Либеральное одичание означает, помимо всего прочего, почти ритуальное умерщвление культурных, военных, политических героев. Тотальная дегероизация либерального общества (с концом истории герои отказываются лишними) наступает естественное размягчение государственности внешняя воля, понуждающая блуждающие интересы отдельных персон, ослабевает, обособление частных эгоизмов подготовляет крах цивилизации войну всех против всех.

Миссия буржуа


Ссылаясь на В.Зомбарта, Панарин напоминает о дуализме предпринимательских черт: с одной стороны предприниматель бросает вызов феодальной расточительности своей расчетливостью и бережливостью, а с другой творческому дерзанию фаустовского импульса. Черты дряхления предпринимательства проявляются в его трусливо-конформистских чертах, защите статус-кво переставших быть продуктивными экономических отношений. рынок, лишенный такого дополнения как фаустовская культура, ныне воплощаемая научно-технической интеллигенцией, заведующей новационными порывами, становится сугубо перераспределительной системой, "оптимизирующей" использование уже имеющихся ресурсов, но не открывающей качественно новые (с.

425-426). Помимо этого деградация предпринимательства состоит в оптимизации прибыли только в условиях статус-кво, которая уже не дает прямого следствия оптимизации использования ресурсов.
Александр Панарин гениально указал главный компонент в кризисе Запада неуклонную деиндустриализацию, обрушивающую все надежды обленившегося потребителя, человека досуга. Либерализм служит обоснованием права разложенцев жить за счет богатств, накопленных трудом прежних поколений, и за счет ограбления мира золотым миллиардом.

Либерализм и глобализм соединены в оправдании непригодной для мира системы отношений между странами и народами, между экономиками и индивидами.
Запад начал деиндустривализироваться в связи с тем, что буржуа не желает уступать место инженеру, менеджеру и ученому в контроле за производственным процессом. Индустриальное развитие привело к тому, что буржуа стал всего лишь реализатором готовой продукции (то есть, посредником), а само производство вынужден доверить профессионалам.

Но, уступая профессионалам, буржуа, пораженный торгашеской моралью, больше не в состоянии понять смысл производства и его запросы. Буржуа стал чураться микроэкономики. Ради оправдания своей все более паразитической роли он приобщился к макроэкономике, фактически переходя в лагерь абстрактных ценностей либерализма.

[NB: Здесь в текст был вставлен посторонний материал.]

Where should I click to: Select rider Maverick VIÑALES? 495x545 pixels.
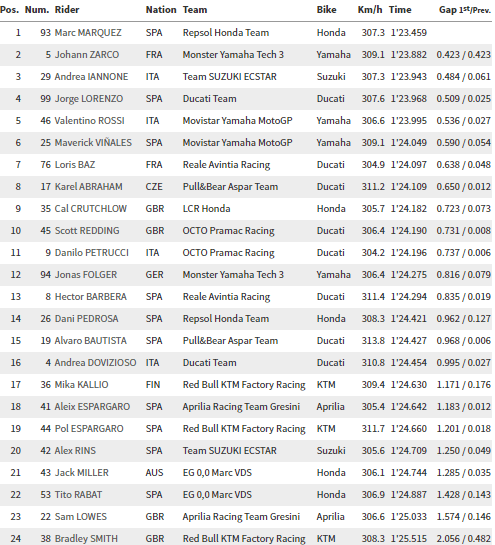click(93, 143)
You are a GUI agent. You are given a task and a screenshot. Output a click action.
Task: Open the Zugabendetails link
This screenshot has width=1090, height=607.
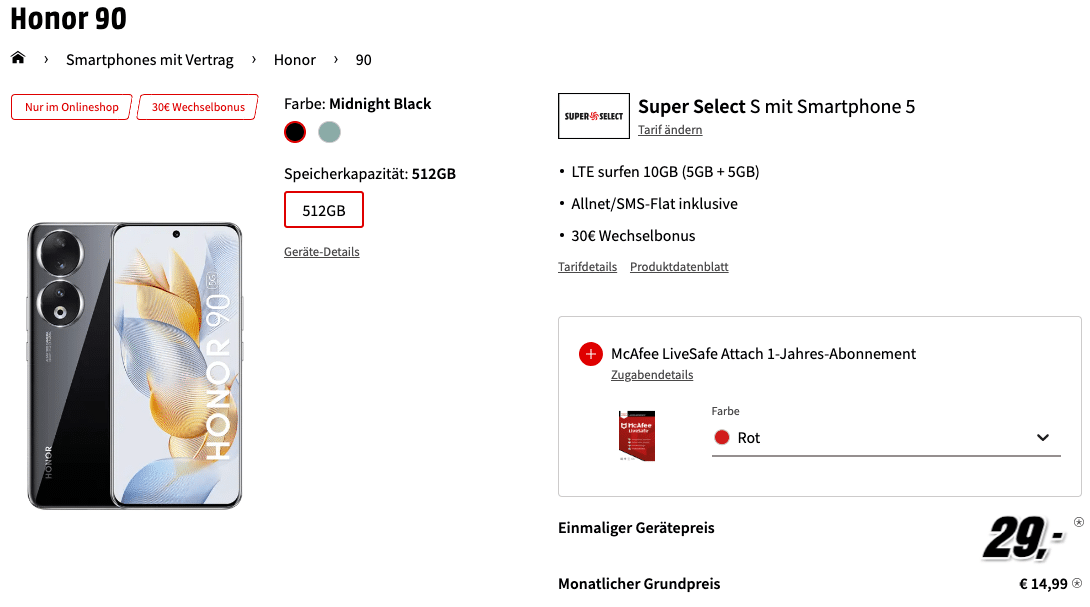(x=652, y=375)
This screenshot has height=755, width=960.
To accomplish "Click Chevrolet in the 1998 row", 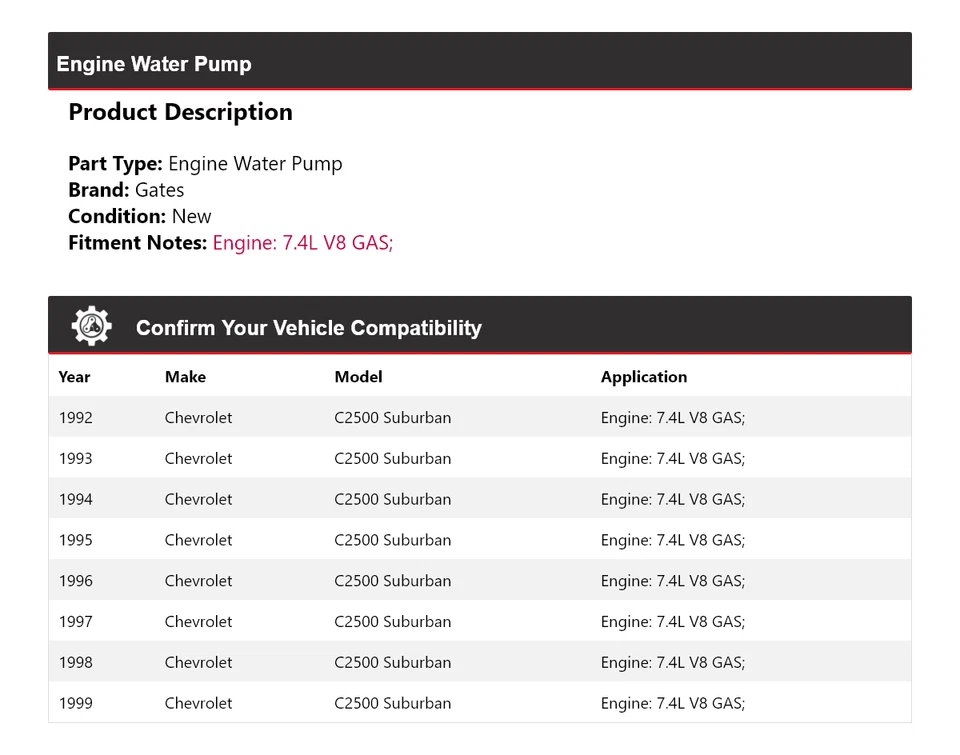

При этом пофессионалы, нанятые буржуа, отстраняются от принятия микроэкономический решений, как только выдвигают идеи, находящиеся вне понимания буржуа, и не допускаются до макроэкономики.
Коль скоро макроэкономические вопросы решаются лицами, оторванными от повседневной практики производства и привыкшие к посреднической миссии, то рынок современного Запада входит в противоречие с прогрессом: рынок есть способ удовлетворения человеческих потребностей на основе товарного обмена; прогресс есть способ умножения человеческих способностей на основе знания (с. 428).

Микроэкономический разум творческой личности, занятой в производстве, касается самой внутренней сути вещей, он проникает в глубины вещества и энергии, рождая качественно новые технологические решения и прорывы.